"Nous nous plaignons lorsque nous lisons les histoires des camps du siècle dernier, ceux des nazis, ceux de Staline […]. Cela se produit aujourd’hui sur des rivages tout proches". La deuxième journée chypriote du pape François, ce 3 décembre, s’est conclue sur ces mots très forts du pontife comparant certains camps de migrants à des camps de concentration, dans un discours largement improvisé à Nicosie, devant des réfugiés chrétiens. Le Pape n’a pas mâché ses mots en visant les "tortures" infligées aux migrants, et les "fils barbelés" qui expriment de la "haine".
Dans la petite église Sainte-Croix de la capitale, située sur la ligne verte de Chypre, à deux pas de la haute muraille de pierre séparant le territoire grec et le territoire turc depuis 1974, le pape a aussi médité sur le "rêve de Dieu", celui "d’une humanité sans murs de séparation, libérée de l’inimitié, avec non plus des étrangers mais seulement des concitoyens". "Dieu nous parle à travers vos rêves", a-t-il ajouté à l’attention des migrants qui participaient à ce temps de prière œcuménique, au milieu de l’assemblée de 250 personnes, catholiques, orthodoxes, ou encore évangéliques.

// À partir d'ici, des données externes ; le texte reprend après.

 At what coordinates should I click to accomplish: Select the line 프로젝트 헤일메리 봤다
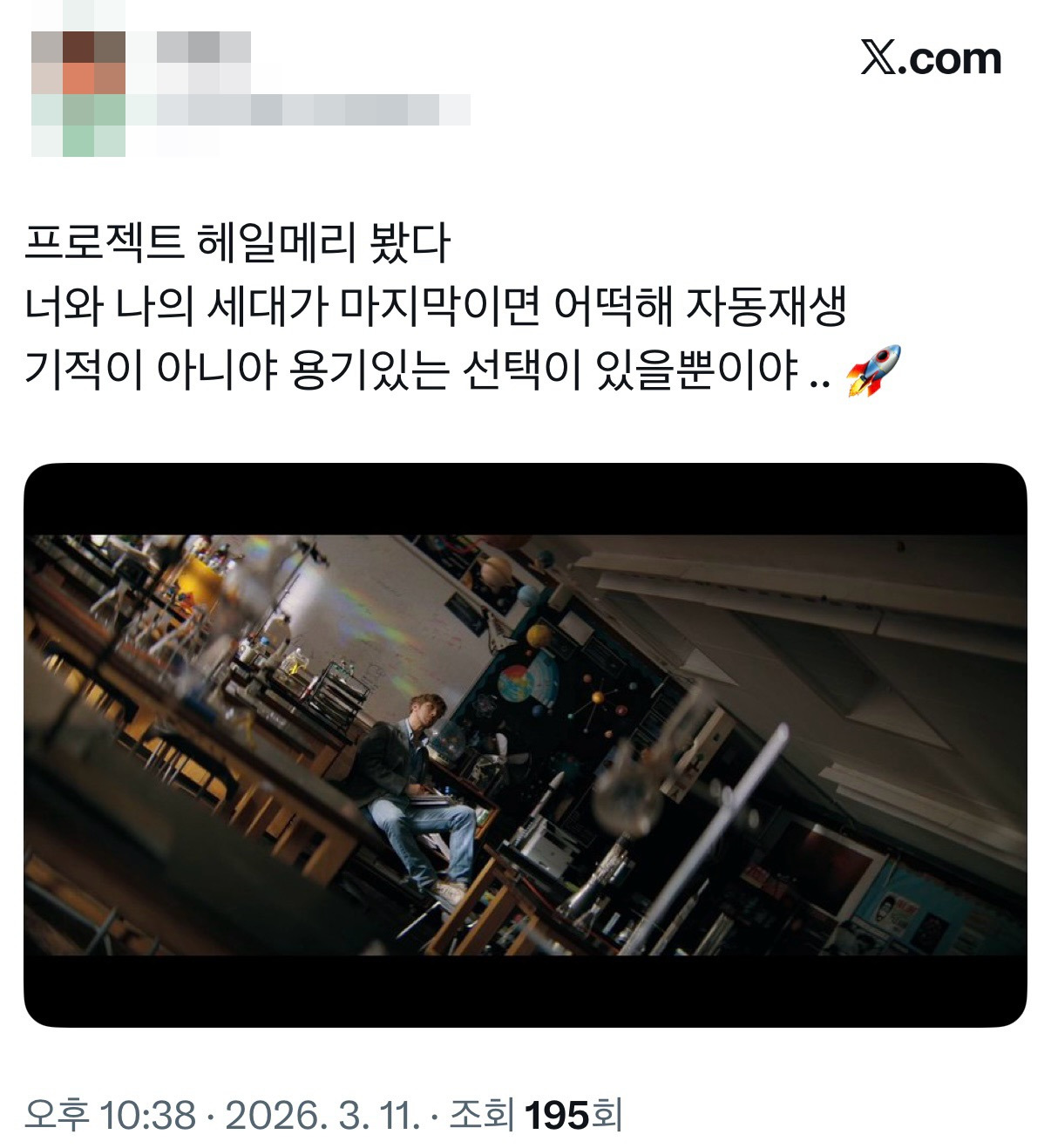[x=237, y=242]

C’est d’ailleurs sous le signe du dialogue entre chrétiens qu’avait débuté cette journée puisque le chef de l’Église catholique a été reçu tôt ce matin par l’archevêque orthodoxe de Chypre Chrysostome II. Cette rencontre s’est poursuivie dans la cathédrale orthodoxe de la ville, avec le Saint-Synode chypriote. Dans des propos très engagés, le chef orthodoxe y a dénoncé "un plan de nettoyage ethnique" de la Turquie, demandant l’aide de l’évêque de Rome pour récupérer des biens culturels religieux perdus après l’invasion turque de 1974. Le pape François, qui avait évoqué ce sujet délicat la veille, a quant à lui plaidé pour une véritable écoute entre confessions chrétiennes, demandant à ses "chers frères" d’aider les catholiques à mieux vivre la dimension synodale de l’Église.

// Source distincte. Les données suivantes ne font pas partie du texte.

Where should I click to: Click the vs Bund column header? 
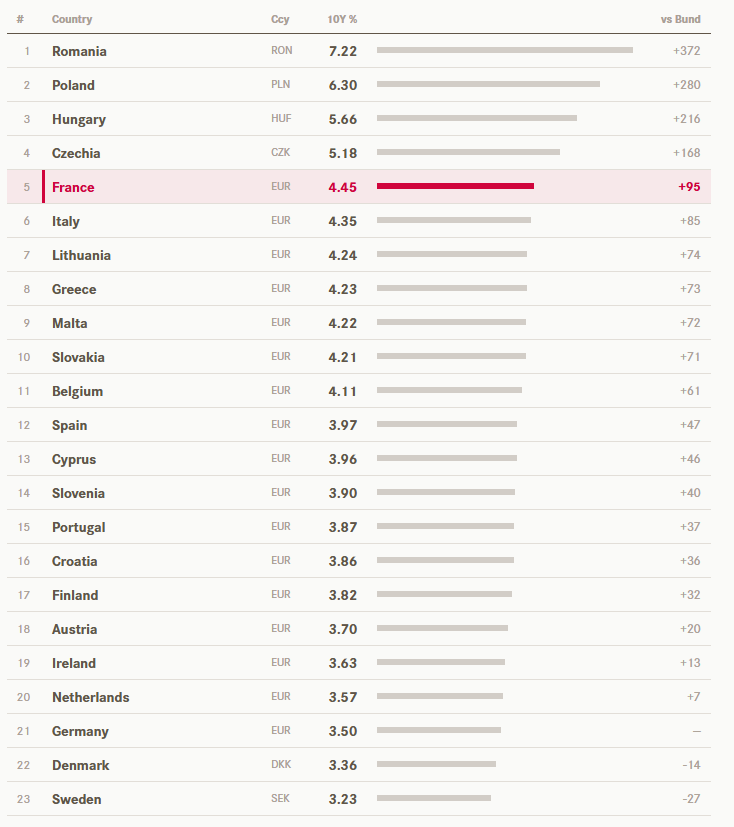(x=680, y=20)
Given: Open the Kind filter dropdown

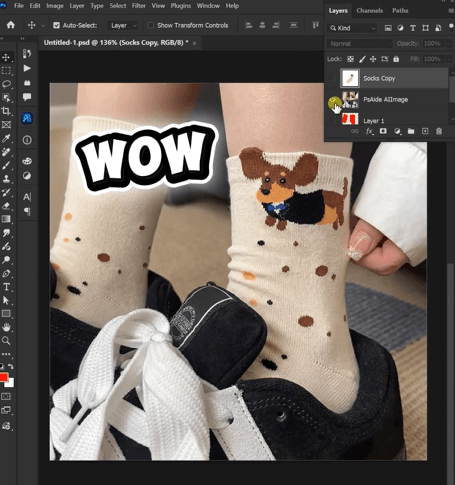Looking at the screenshot, I should click(352, 28).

Si nous restons divisés entre nous [...] nous ne pourrons pas guérir pleinement de nos aveuglements.
Au cours de cette matinée chargée, le pontife argentin a célébré une messe au stade de Nicosie, pris d’assaut par 10.000 fidèles, dont de très nombreux Libanais venus pour l’occasion, arborant fièrement leurs drapeaux dans les gradins. Là encore, le pape François a appelé la petite communauté catholique de l’île, aux origines très diverses, à l’unité : "Si nous restons divisés entre nous, a-t-il averti, si chacun ne pense qu’à lui-même ou à son groupe, si nous ne nous rassemblons pas, nous ne dialoguons pas, nous ne marchons pas ensemble, nous ne pourrons pas guérir pleinement de nos aveuglements." La guérison se produit "lorsque nous faisons face à nos problèmes ensemble", a ajouté le pontife, mettant en garde contre l’illusion du péché qui "nous fait voir Dieu comme un patron et les autres comme des problèmes".
Et pour couronner la journée, en résonance avec l’appel d’une jeune mère de famille irakienne, qui, s’agrippant au pape, lui a demandé de lui donner asile à Rome, le Saint-Siège a confirmé qu’une douzaine de migrants seraient accueillis en Italie d’ici la fin de l’année, sur initiative du pape argentin.